Il ricorso, manifestamente infondato, è inammissibile.

Lo è nella versione originaria, dove il ricorrente, distorcendo la formulazione dell’art. 587 c.p.p., pretende di estendere al coimputato un motivo di appello (e poi di ricorso per cassazione) inteso ad affermare la tardività dell’impugnazione del Pm avverso l’assoluzione da lui riportata in primo grado (per ragioni attinenti al dolo, in ordine a certificati medici emessi in favore dello S.). L’art. 587 c.p.p. prevede invece che il coimputato non impugnante o la cui impugnazione sia dichiarata inammissibile (e il coimputato S., beneficiario dei detti certificati, aveva proposto autonomi motivi di impugnazione valutati nel merito) possa beneficiare dell’accoglimento di eventuali) motivi di impugnazione, oggettiva estensibili alla sua posizione, proposti dal coimuputato.

La pretesa è manifestamente infondata anche nella memoria ex art. 611 c.p.p.: la condanna al pagamento di una somma a favore della cassa delle ammende è dovuta per legge in caso di inammissibilità del ricorso ( art. 616 c.p.p.); è un fuor di luogo, una volta chiarito anche da parte del ricorrente l’iter del processo, chiedere l’estensione non dell’accoglimento nel merito di un motivo di appello oggettivamente comune ai due imputati, ma di una pronuncia procedurale con effetti definitivi su un’assoluzione riportata da uno di essi per soggettive ragioni attinenti all’elemento psicologico del reato (si può annotare che nei confronti dello S., condannato in primo grado, il P.M. aveva appellato tempestivamente, in ordine alle attenuanti generiche). Corretta anche la motivazione il provvedimento impugnato.

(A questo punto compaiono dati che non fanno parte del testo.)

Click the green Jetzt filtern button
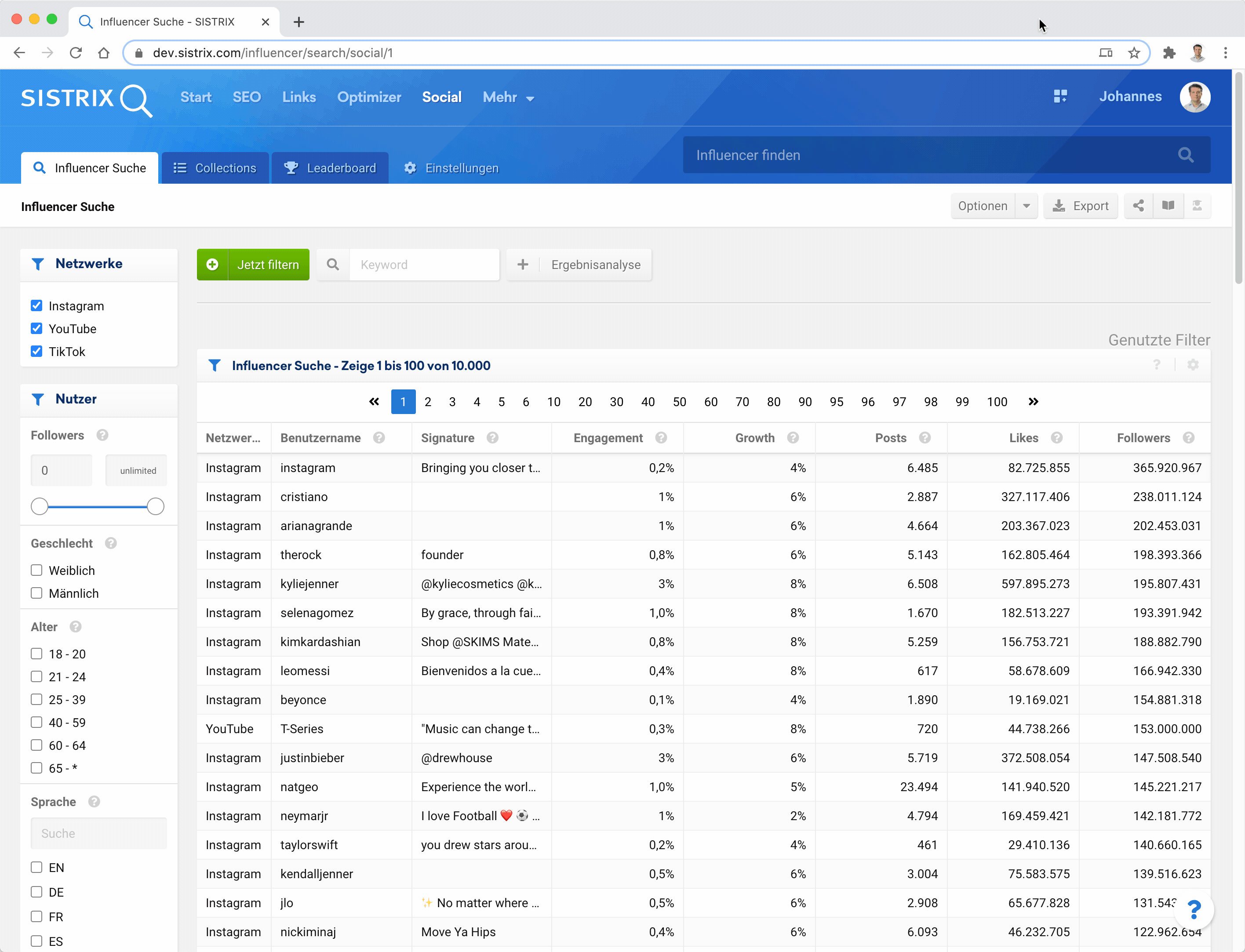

Annulla la dichiarazione di inammissibilità segue la condanna del ricorrente al pagamento delle spese e di una congrua sanzione pecuniaria.

P.Q.M.

Visto l’art. 606, comma 3, art. 616 c.p.p., dichiara inammissibile il ricorso e condanna il ricorrente al pagamento delle spese del procedimento e della somma di 1.000 Euro alla cassa delle ammende.

Testo non ufficiale. La sola stampa del bollettino ufficiale ha carattere legale.